New Delhi — Thousands of supporters of an Indian quasi-religious sect leader were leaving his headquarters in northern India on Sunday as authorities relaxed a curfew a day ahead of his sentencing for rape.

They responded to an appeal by authorities to go home after thousands of followers protested the guru's rape conviction with violence that left at least 36 people dead in Panchkula and Sirsa towns in Haryana state on Friday. The guru faces seven years to life in prison.

Police spokesman Surjeet Singh said the curfew imposed in Sirsa town, where the headquarters is located, was relaxed for five hours on Sunday to help people buy food and other essential items and outsiders to return home.

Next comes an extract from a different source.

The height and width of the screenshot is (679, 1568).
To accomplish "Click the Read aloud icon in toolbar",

The presence of nearly 10,000 people in the guru's headquarters has raised fears they may turn violent again after their leader is sentenced on Monday. The judge will hold the proceedings in a prison in Rohtak town, where the guru, who calls himself Saint Dr. Gurmeet Ram Rahim Singh Ji Insaan, has been detained since Friday amid tight security.

Singh said hundreds of government forces, including the army, have been posted outside the sect's headquarters since Friday's violence, when mobs set fire to government buildings, vandalized bus stations and government vehicles and attacked police and TV journalists in Panchkula.

Police said that 30 people died in Panchkula and another six in Sirsa while 524 were arrested.

The guru had denied the charges of raping the two women at his ashram in 2002.

The sect claims to have about 50 million followers and campaigns for vegetarianism and against drug addiction. It has also taken up social causes such as organizing the weddings of poor couples. Such sects have huge followings in India and their leaders often maintain private militias for protection.

Clashes in 2007 between the guru's Dera Sacha Sauda followers and members of the Sikh faith left at least three people dead in northern India.

In 2014, six people were killed when followers of another religious leader, the guru Rampal, fought pitched battles with police who were attempting to arrest him after he repeatedly failed to appear in court in connection with a murder trial.